Research and work experience
Most law schools in the United States will look at your outside-of-school experience when enrolling in an LLM program, even if some don’t need work or research experience. Certain schools rarely allow candidates who have recently completed law school and give great preference to those who have been employed for a minimum of a year following receiving their JD. You can obtain experience and hone your research skills by undertaking research internships.
You must send a writing sample or personal statement to almost all law schools. Your English test results, CV, and transcript might also be required. The likelihood that you will be accepted into an LLM program increases if you demonstrate your writing abilities in the writing sample and statement.

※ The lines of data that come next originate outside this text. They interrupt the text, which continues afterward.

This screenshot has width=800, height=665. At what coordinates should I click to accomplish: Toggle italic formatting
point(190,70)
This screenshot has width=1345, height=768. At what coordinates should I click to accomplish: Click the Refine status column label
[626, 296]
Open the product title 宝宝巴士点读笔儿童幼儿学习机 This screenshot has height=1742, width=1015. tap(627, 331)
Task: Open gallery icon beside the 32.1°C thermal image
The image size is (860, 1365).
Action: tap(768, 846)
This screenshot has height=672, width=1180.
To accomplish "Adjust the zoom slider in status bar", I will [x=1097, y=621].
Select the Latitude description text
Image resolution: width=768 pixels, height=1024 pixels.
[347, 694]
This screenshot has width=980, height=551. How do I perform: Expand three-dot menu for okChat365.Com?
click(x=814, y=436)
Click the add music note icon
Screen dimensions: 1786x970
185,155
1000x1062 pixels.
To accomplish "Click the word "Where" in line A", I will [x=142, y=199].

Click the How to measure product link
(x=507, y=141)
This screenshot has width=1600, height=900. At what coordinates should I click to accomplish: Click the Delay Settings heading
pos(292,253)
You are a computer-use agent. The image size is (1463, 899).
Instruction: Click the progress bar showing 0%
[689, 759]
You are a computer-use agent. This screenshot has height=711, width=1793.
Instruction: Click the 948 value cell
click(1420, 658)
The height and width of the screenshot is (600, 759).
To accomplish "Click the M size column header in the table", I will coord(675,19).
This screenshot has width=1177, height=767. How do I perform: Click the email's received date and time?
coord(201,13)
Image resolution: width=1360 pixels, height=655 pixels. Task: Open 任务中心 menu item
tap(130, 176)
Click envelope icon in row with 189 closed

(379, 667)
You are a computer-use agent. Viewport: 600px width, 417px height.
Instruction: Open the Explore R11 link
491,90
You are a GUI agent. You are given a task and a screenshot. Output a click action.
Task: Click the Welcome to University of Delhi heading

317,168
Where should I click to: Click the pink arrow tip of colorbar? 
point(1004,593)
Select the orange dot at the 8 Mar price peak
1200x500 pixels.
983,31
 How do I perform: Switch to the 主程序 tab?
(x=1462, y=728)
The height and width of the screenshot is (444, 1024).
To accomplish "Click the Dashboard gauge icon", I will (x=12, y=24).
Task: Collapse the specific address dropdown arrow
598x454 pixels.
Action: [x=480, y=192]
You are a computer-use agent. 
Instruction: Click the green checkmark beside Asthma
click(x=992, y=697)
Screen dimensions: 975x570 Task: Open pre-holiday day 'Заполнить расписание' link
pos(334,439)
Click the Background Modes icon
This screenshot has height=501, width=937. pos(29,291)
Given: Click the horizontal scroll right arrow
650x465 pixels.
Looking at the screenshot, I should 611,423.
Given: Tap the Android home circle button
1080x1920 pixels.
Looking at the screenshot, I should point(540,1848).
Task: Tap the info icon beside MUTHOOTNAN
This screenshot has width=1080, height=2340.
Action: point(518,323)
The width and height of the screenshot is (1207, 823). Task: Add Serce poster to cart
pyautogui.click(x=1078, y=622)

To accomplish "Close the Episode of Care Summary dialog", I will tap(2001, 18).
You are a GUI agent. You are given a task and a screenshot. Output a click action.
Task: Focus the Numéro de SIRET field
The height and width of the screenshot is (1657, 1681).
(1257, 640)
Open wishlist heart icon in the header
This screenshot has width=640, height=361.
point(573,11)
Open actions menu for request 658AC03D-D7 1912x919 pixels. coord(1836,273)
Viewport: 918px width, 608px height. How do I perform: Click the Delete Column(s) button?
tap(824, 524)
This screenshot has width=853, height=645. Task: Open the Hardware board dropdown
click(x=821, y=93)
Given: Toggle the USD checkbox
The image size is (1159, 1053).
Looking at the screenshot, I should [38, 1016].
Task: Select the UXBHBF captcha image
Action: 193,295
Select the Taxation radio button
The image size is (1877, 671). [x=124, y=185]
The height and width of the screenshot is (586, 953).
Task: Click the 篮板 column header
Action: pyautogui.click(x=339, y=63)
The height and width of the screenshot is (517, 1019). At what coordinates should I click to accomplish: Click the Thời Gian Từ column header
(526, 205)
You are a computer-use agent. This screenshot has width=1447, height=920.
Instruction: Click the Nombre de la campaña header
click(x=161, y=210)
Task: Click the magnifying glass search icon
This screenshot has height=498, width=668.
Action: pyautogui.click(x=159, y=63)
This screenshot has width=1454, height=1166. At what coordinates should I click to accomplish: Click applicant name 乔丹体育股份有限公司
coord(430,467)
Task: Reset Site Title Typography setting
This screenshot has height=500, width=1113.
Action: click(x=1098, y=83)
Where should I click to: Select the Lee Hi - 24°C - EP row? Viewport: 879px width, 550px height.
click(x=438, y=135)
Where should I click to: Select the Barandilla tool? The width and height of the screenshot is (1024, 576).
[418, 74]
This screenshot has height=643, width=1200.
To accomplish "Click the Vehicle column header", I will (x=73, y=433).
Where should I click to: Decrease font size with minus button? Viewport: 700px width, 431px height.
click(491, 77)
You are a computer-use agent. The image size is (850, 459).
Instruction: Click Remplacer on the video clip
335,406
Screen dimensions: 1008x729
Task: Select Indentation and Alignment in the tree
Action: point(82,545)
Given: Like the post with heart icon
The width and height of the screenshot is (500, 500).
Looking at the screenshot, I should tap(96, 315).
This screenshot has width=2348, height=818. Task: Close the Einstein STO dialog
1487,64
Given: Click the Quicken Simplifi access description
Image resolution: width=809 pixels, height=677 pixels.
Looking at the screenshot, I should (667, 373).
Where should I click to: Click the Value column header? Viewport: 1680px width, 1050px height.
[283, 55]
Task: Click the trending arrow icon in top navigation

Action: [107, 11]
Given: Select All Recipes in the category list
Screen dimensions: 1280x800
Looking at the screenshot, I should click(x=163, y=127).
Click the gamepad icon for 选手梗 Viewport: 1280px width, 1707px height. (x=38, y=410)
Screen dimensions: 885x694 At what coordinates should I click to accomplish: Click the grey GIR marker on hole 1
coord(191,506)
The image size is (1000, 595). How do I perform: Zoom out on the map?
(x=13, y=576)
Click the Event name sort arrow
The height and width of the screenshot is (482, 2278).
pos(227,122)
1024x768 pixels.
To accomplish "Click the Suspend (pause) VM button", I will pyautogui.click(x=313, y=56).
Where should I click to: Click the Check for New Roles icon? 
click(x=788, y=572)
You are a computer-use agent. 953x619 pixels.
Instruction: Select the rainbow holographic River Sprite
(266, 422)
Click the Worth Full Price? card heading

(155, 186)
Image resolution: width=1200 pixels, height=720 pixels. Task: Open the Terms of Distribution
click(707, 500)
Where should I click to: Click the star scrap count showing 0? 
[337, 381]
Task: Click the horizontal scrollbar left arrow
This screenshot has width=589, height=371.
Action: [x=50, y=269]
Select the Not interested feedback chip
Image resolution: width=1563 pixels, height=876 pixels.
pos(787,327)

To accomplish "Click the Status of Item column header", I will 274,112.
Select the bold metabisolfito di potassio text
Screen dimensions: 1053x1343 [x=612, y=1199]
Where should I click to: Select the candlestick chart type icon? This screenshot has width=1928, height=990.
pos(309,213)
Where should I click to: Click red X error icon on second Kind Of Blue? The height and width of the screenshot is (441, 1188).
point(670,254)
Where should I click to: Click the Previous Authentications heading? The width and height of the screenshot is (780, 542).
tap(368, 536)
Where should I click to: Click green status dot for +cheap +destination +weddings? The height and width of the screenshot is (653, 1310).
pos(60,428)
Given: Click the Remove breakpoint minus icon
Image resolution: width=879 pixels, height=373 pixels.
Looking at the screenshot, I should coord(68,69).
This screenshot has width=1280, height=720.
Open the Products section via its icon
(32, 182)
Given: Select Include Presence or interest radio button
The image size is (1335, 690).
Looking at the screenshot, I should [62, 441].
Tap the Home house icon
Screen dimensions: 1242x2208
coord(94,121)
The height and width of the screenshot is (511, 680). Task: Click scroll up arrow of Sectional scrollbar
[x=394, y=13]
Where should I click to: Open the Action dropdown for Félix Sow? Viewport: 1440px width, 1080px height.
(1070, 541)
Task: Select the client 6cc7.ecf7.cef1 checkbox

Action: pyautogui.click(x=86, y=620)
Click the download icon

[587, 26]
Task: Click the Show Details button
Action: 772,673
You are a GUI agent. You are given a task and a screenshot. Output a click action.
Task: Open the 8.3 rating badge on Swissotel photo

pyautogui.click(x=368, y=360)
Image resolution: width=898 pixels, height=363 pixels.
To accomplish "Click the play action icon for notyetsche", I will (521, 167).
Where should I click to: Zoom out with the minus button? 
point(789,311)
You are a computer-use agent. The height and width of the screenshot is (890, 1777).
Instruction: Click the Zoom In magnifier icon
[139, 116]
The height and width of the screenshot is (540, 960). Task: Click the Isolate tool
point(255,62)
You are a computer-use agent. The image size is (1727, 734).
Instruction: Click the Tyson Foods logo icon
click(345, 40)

The Latin term Legum Magister, which translates to “Master of Laws,” is abbreviated as LL.M. In Latin, a letter is repeated to shorten a word’s plural form. Therefore, “LL.” stands for “laws.” Unlike the more broad idea reflected in the word jus, from which both the word Juris and the contemporary English word “justice” are derived, legum is the genitive compound word of the Latin phrase lex, which means “particular laws.” Jus is the root of the word Juris.
The following are responses to typical LLM questions:
- Are there various LLM program types?
Two different kinds of LLM programs exist. These consist of the General LLM, also known as Individualized Study LLM, and Specialized LLM. While both lead to a Master of Laws, the General LLM enables you to study a wide range of legal subjects and create a customized course of study that fits your unique career objectives. However, the Specialized LLM offers you a focused course of study in a specific field of law, such as company finances and organization, constitutional law, or civil rights.
- Is an LLM degree required to practice law abroad?
An LLM degree is frequently a crucial certification if you practice international law. Lawyers with worldwide experience and a global viewpoint are preferred by several private enterprises and multinational law firms. When looking to increase their mobility and diversify their professional duties in the global market, lawyers may be at a significant advantage if they possess an in-depth knowledge of complicated international affairs thanks to an LLM degree with a focus on international law.
- Do LLM degrees have any use for practicing abroad?
If you are an international lawyer, an LLM from the United States can be a useful starting point for learning the complexity of the American legal system and landing a job there. Based on the state, international lawyers who obtained an LLM in U.S. Law Studies from an institution recognized by the American Bar Association (ABA) may be qualified to sit for the bar exam.